--- Extracted data Enclosed Below ---

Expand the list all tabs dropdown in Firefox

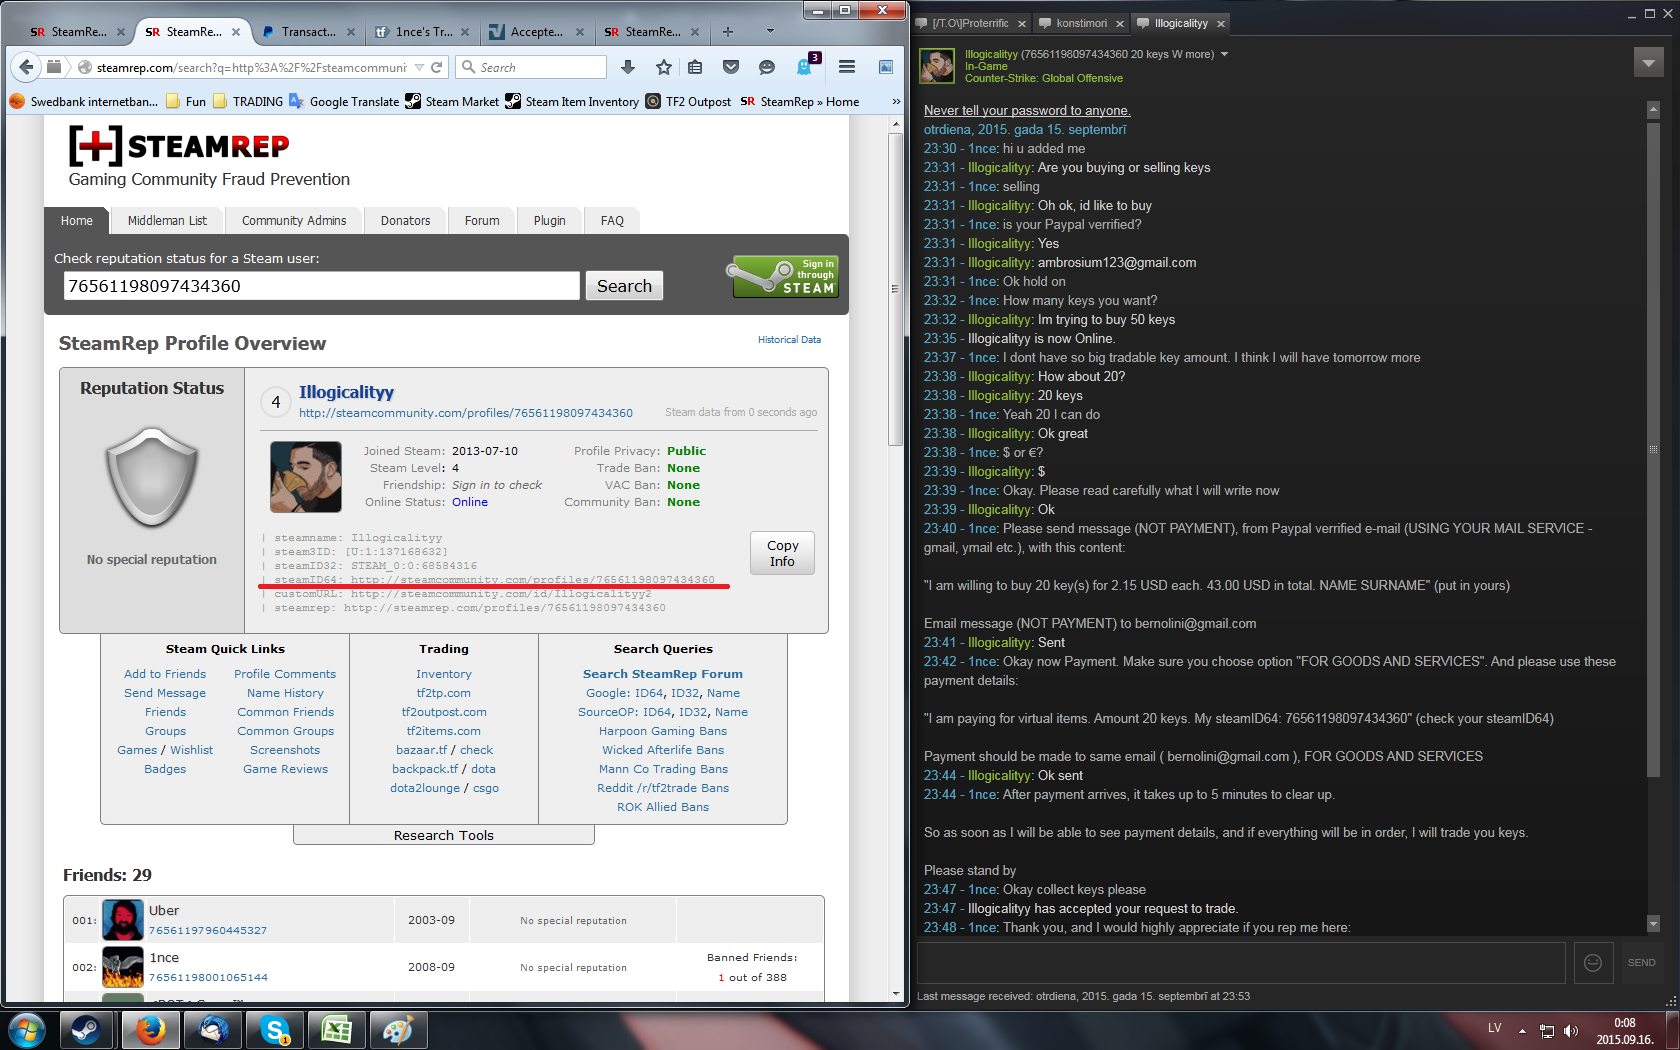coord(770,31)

--- End of Enclosed Extracted data ---
--- Extracted data Enclosed Below ---

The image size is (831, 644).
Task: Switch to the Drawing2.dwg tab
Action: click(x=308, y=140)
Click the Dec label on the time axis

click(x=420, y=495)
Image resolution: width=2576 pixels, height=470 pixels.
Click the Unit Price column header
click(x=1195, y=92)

--- End of Enclosed Extracted data ---
--- Extracted data Enclosed Below ---

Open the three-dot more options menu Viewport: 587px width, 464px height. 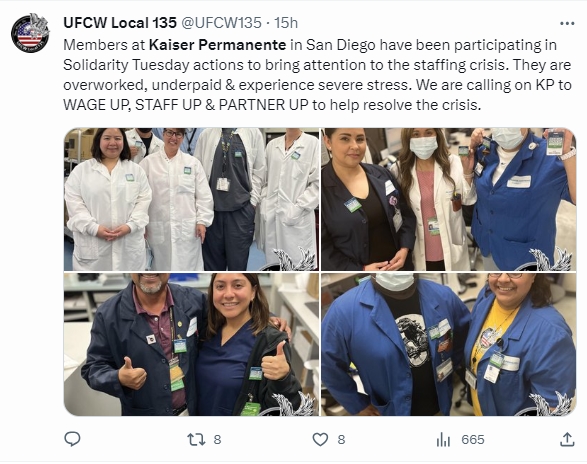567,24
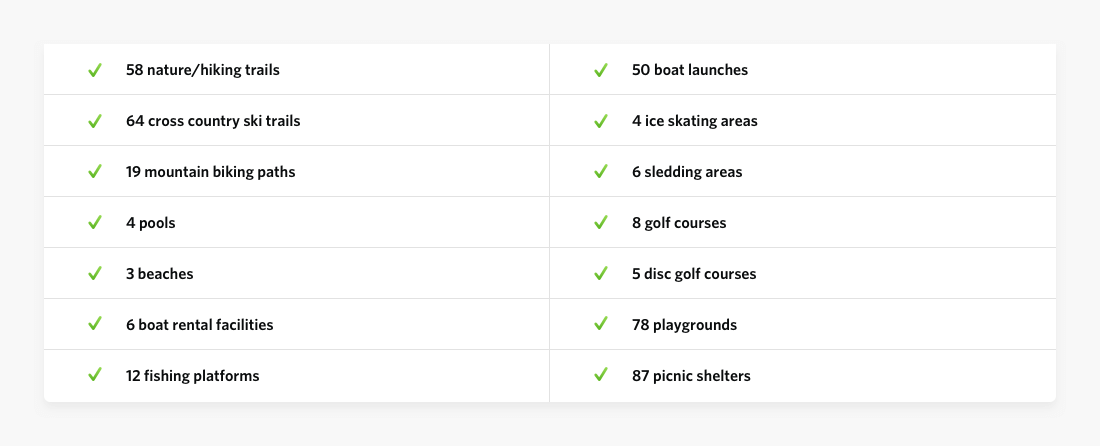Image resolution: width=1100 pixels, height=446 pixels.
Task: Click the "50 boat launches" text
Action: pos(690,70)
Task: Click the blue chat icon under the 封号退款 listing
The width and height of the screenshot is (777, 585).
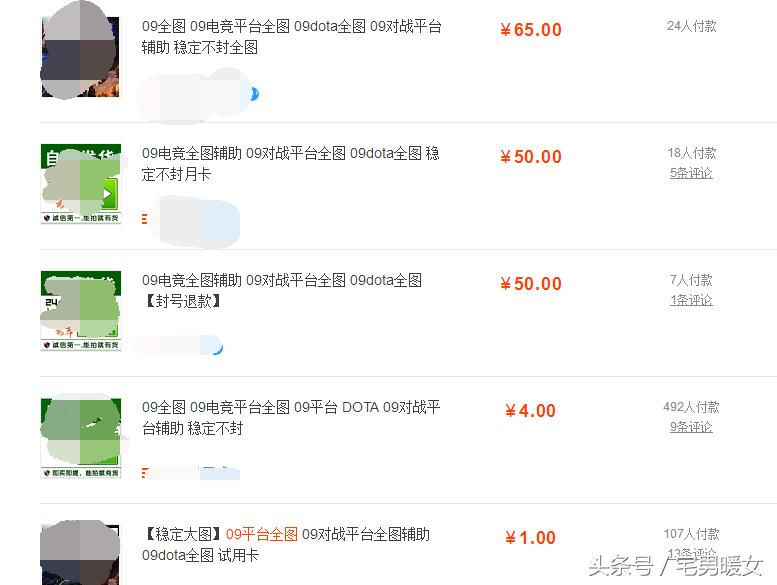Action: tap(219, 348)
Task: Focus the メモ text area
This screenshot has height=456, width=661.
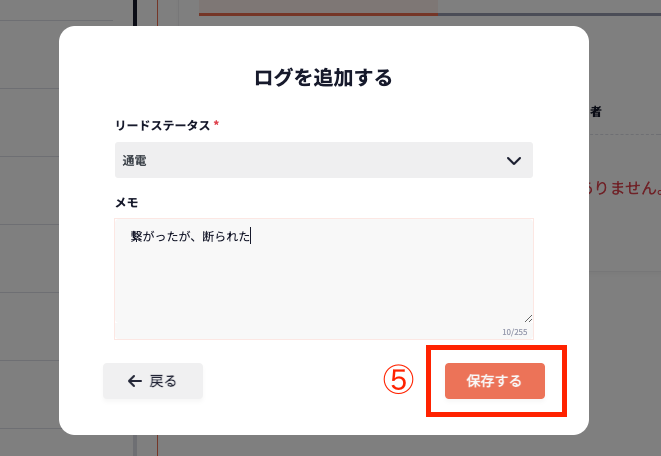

--- End of Enclosed Extracted data ---

| About this exercise |
Give again the stretch of the entries above that begins at the line with "The width and" and ends at the line with "This screenshot has height=456, width=661.", word for word, with no pictures.

| Answer box |
The width and height of the screenshot is (777, 585).
Action: tap(219, 348)
Task: Focus the メモ text area
This screenshot has height=456, width=661.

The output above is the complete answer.